> **TEXTO FORNECIDO**
Saudações
flamengas a todos.
Dando
continuidade à série (meu) “Flamengo de Todos os Tempos”, hoje apresento o
camisa 3. Quem tem maior contato com a história do clube haverá de concordar
que o nome de hoje se trata de uma escolha natural, quase óbvia. E no texto de
hoje tentarei mostrar o motivo.
O
time já está assim: 1.Garcia, 2.Leandro e hoje o número 3, Domingos da Guia.
Boa leitura.
3
- DOMINGOS
O
goleador está à espreita.
Pele
eriçada, olhos aguçados, boca seca, respiração suave. O predador sente a presa
acuada, o gol lhe parece sorrir, oferecendo-se para o mortal e derradeiro
abate, oferenda de suor e sangue para uma plateia sedenta.
Seus
companheiros evoluem com a bola, a fera acompanha sem piscar. Sabe o que deverá
ser feito. Não se intimida com a selva de camisas e pernas em negro e vermelho.
Não pode temê-los, precisa se impor, disso depende sua tarefa.
E
chega a bola.

> **TAREFAS DO EXERCÍCIO**
1 – Devolva o trecho do texto sobre o Flamengo que vai de "Boa leitura." a "depende sua tarefa.", inclusive.
2 – Quais jogadores o texto sobre o Flamengo já coloca no time? Dê o número da camisa de cada um.

> **DADOS FORNECIDOS**
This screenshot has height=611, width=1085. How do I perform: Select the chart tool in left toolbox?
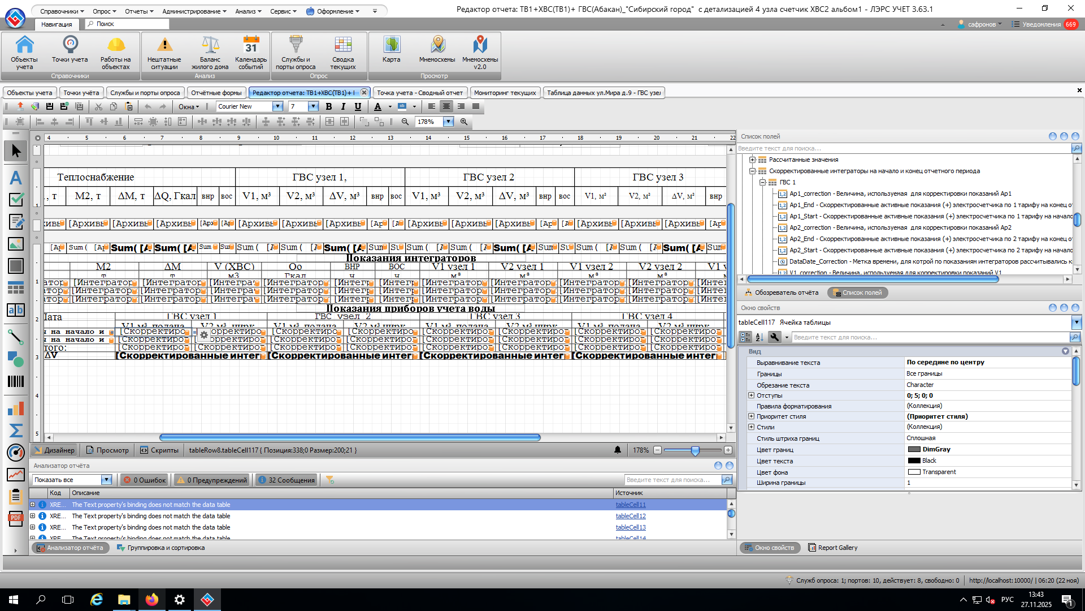coord(16,408)
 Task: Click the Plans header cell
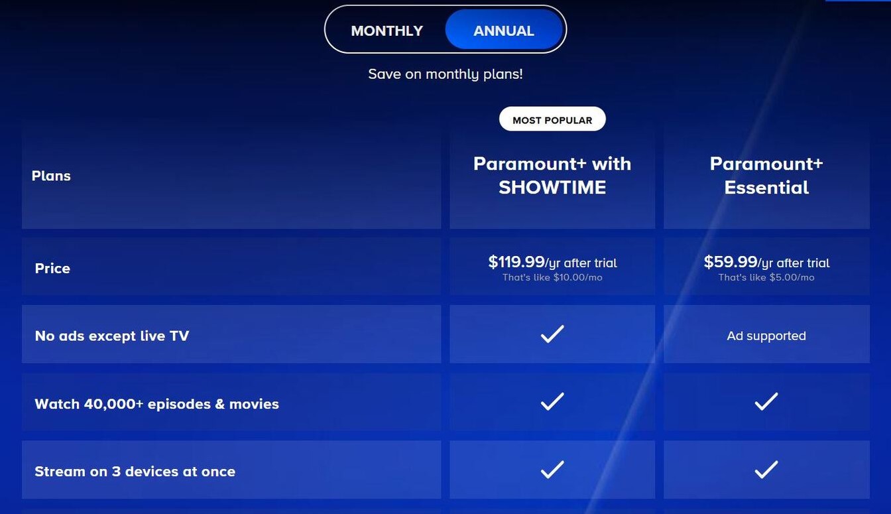(51, 176)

> **RESPOSTAS EM ORDEM**
1 –
Boa leitura.
3
- DOMINGOS
O
goleador está à espreita.
Pele
eriçada, olhos aguçados, boca seca, respiração suave. O predador sente a presa
acuada, o gol lhe parece sorrir, oferecendo-se para o mortal e derradeiro
abate, oferenda de suor e sangue para uma plateia sedenta.
Seus
companheiros evoluem com a bola, a fera acompanha sem piscar. Sabe o que deverá
ser feito. Não se intimida com a selva de camisas e pernas em negro e vermelho.
Não pode temê-los, precisa se impor, disso depende sua tarefa.

2 –
1. Garcia
2. Leandro
3. Domingos da Guia